The entries below must be copied exactly as they are.

[Dataset entries]
***
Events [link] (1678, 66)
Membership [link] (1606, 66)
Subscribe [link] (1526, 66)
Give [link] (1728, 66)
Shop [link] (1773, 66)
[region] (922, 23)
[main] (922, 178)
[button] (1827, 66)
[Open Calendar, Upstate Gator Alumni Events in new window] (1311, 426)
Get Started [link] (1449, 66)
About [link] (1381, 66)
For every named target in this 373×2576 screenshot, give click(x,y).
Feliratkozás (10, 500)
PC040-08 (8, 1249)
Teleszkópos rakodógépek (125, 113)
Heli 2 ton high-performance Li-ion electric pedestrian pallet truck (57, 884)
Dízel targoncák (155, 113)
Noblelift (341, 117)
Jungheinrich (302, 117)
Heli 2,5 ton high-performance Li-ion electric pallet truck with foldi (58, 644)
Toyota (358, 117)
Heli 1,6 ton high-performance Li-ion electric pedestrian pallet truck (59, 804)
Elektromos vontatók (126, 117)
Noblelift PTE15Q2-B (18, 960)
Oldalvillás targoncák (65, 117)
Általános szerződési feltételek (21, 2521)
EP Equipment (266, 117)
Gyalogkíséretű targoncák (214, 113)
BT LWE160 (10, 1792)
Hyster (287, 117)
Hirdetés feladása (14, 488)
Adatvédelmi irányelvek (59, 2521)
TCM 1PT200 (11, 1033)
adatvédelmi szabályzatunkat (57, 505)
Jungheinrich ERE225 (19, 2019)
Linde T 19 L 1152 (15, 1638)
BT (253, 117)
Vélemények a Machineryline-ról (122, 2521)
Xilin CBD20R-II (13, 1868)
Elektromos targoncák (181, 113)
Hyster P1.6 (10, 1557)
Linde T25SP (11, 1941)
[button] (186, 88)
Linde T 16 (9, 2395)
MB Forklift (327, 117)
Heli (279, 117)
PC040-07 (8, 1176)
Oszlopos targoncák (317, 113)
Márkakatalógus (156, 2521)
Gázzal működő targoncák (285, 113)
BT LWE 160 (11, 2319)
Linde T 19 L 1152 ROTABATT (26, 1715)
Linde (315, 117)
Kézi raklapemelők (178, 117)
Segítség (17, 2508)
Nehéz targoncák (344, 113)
***
YOUR RESPONSE>
Events [link] (1678, 66)
Membership [link] (1606, 66)
Subscribe [link] (1526, 66)
Give [link] (1728, 66)
Shop [link] (1773, 66)
[region] (922, 23)
[main] (922, 178)
[button] (1827, 66)
[Open Calendar, Upstate Gator Alumni Events in new window] (1311, 426)
Get Started [link] (1449, 66)
About [link] (1381, 66)
For every named target in this 373×2576 screenshot, give click(x,y).
Feliratkozás (10, 500)
PC040-08 (8, 1249)
Teleszkópos rakodógépek (125, 113)
Heli 2 ton high-performance Li-ion electric pedestrian pallet truck (57, 884)
Dízel targoncák (155, 113)
Noblelift (341, 117)
Jungheinrich (302, 117)
Heli 2,5 ton high-performance Li-ion electric pallet truck with foldi (58, 644)
Toyota (358, 117)
Heli 1,6 ton high-performance Li-ion electric pedestrian pallet truck (59, 804)
Elektromos vontatók (126, 117)
Noblelift PTE15Q2-B (18, 960)
Oldalvillás targoncák (65, 117)
Általános szerződési feltételek (21, 2521)
EP Equipment (266, 117)
Gyalogkíséretű targoncák (214, 113)
BT LWE160 (10, 1792)
Hyster (287, 117)
Hirdetés feladása (14, 488)
Adatvédelmi irányelvek (59, 2521)
TCM 1PT200 (11, 1033)
adatvédelmi szabályzatunkat (57, 505)
Jungheinrich ERE225 (19, 2019)
Linde T 19 L 1152 (15, 1638)
BT (253, 117)
Vélemények a Machineryline-ról (122, 2521)
Xilin CBD20R-II (13, 1868)
Elektromos targoncák (181, 113)
Hyster P1.6 (10, 1557)
Linde T25SP (11, 1941)
[button] (186, 88)
Linde T 16 (9, 2395)
MB Forklift (327, 117)
Heli (279, 117)
PC040-07 (8, 1176)
Oszlopos targoncák (317, 113)
Márkakatalógus (156, 2521)
Gázzal működő targoncák (285, 113)
BT LWE 160 (11, 2319)
Linde T 19 L 1152 ROTABATT (26, 1715)
Linde (315, 117)
Kézi raklapemelők (178, 117)
Segítség (17, 2508)
Nehéz targoncák (344, 113)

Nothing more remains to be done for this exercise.